Interferon-β is neuroprotective against the toxicity induced by activated microglia

Multiple sclerosis (MS) is a chronic inflammatory disorder of the central nervous system characterized by demyelination, T lymphocyte infiltration, and neuronal degeneration. Interferon-β (IFN)-β reduces symptoms of the relapsing–remitting form of MS. In this study, we investigated whether IFN-β is neuroprotective against the toxicity induced by activated microglia in cortical neurons and microglia co-cultures.
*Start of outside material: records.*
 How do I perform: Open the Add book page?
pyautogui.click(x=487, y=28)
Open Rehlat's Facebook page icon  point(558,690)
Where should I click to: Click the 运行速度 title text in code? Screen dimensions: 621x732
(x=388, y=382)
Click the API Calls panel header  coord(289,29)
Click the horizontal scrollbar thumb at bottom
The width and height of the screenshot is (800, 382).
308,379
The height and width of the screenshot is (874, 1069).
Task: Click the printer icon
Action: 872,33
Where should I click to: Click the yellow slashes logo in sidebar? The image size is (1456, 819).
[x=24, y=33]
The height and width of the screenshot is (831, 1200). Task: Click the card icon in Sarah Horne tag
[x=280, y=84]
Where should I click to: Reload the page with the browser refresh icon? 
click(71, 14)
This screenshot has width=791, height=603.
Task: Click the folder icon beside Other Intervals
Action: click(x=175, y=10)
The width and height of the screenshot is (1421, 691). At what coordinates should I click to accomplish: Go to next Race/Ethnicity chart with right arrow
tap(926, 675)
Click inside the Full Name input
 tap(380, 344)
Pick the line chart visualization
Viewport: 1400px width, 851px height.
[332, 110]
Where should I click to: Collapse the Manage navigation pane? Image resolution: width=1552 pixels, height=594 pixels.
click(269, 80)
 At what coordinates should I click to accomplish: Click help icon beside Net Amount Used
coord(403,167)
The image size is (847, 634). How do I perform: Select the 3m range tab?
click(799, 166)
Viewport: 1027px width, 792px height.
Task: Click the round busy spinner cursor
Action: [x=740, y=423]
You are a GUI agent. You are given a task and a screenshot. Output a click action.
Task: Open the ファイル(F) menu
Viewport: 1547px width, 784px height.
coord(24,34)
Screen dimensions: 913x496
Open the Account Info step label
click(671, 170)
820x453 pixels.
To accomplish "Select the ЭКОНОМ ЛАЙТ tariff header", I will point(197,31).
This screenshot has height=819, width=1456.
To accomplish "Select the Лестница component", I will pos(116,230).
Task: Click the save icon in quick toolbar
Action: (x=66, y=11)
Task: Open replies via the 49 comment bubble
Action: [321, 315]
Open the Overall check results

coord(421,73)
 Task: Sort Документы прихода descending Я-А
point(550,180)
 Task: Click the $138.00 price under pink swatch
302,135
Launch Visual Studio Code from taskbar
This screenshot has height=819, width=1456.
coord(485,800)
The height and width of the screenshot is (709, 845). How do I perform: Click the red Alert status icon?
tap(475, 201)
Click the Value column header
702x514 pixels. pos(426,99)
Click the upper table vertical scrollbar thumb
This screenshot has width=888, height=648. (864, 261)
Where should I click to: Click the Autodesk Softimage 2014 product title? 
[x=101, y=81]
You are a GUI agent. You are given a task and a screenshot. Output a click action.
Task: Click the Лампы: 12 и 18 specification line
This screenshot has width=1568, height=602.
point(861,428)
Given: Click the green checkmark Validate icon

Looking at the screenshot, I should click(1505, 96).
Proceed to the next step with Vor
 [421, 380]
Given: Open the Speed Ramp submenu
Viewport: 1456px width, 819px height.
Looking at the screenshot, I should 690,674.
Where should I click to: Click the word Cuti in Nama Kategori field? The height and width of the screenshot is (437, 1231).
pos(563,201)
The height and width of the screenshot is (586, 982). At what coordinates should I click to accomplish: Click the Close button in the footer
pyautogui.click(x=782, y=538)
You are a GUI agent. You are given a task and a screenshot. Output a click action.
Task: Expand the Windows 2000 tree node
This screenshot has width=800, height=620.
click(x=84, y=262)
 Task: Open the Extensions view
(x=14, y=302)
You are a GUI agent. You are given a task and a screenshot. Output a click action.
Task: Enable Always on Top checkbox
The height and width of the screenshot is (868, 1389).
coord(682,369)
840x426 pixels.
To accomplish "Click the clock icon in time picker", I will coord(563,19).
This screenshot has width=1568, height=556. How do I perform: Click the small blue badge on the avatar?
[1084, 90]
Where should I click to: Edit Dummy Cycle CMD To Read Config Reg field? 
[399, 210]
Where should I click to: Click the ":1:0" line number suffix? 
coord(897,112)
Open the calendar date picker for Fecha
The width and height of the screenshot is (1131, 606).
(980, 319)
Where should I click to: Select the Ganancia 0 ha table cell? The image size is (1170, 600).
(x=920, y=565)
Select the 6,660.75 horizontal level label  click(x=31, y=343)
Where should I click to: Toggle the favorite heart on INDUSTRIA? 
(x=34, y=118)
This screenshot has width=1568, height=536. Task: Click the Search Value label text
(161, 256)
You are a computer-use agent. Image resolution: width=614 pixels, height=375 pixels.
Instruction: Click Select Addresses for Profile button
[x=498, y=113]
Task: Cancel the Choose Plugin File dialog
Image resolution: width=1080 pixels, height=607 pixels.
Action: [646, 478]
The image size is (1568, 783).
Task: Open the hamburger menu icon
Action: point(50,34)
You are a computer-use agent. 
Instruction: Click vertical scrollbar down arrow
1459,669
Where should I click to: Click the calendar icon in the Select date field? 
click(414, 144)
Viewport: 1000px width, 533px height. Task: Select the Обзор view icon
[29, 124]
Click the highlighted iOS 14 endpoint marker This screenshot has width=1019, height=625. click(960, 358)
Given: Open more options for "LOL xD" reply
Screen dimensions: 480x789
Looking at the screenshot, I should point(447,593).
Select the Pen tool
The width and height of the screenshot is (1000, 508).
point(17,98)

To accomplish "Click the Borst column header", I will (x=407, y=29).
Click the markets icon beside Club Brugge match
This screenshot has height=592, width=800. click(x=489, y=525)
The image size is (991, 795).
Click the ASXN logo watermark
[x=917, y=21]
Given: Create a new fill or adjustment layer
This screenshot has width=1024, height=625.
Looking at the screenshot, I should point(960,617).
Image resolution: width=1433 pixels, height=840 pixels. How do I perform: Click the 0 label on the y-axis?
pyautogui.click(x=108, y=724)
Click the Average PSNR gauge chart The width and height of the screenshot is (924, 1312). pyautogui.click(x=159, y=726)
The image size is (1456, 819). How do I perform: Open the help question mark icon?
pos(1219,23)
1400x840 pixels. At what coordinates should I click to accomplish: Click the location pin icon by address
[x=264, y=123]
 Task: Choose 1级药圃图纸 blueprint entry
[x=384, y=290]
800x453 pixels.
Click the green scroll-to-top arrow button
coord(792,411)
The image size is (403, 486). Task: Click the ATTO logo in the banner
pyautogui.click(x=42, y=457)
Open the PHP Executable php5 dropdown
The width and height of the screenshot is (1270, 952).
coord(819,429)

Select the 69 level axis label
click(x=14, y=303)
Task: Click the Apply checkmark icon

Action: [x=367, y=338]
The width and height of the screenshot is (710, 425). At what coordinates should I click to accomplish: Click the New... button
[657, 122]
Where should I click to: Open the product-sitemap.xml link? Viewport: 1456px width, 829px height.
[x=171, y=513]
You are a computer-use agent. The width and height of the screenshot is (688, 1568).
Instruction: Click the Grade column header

IFN-β suppressed the production of glutamate and superoxide by activated microglia to 70% and 75% of lipopolysaccharide stimulation, respectively, and prevented microglial-induced neuronal cell death. Although IFN-β enhanced the production of tumor necrosis factor (TNF)-α, interleukin (IL)-1β, and nitric oxide (NO) by activated microglia, these molecules did not directly induce neurotoxicity in cultured cortical neurons. IFN-β did not prevent neuronal cell death induced by the peroxynitrite donor 3-morpholinosydnonimine (SIN-1) or ionotropic glutamate receptor agonists such as N-methyl-d-aspartic acid (NMDA) and α-amino-3-hydroxy-5-methyl-4-isoxazolepropionic acid (AMPA). These results suggest that IFN-β may be a useful agent counteracting neurotoxicity associated with activated microglia.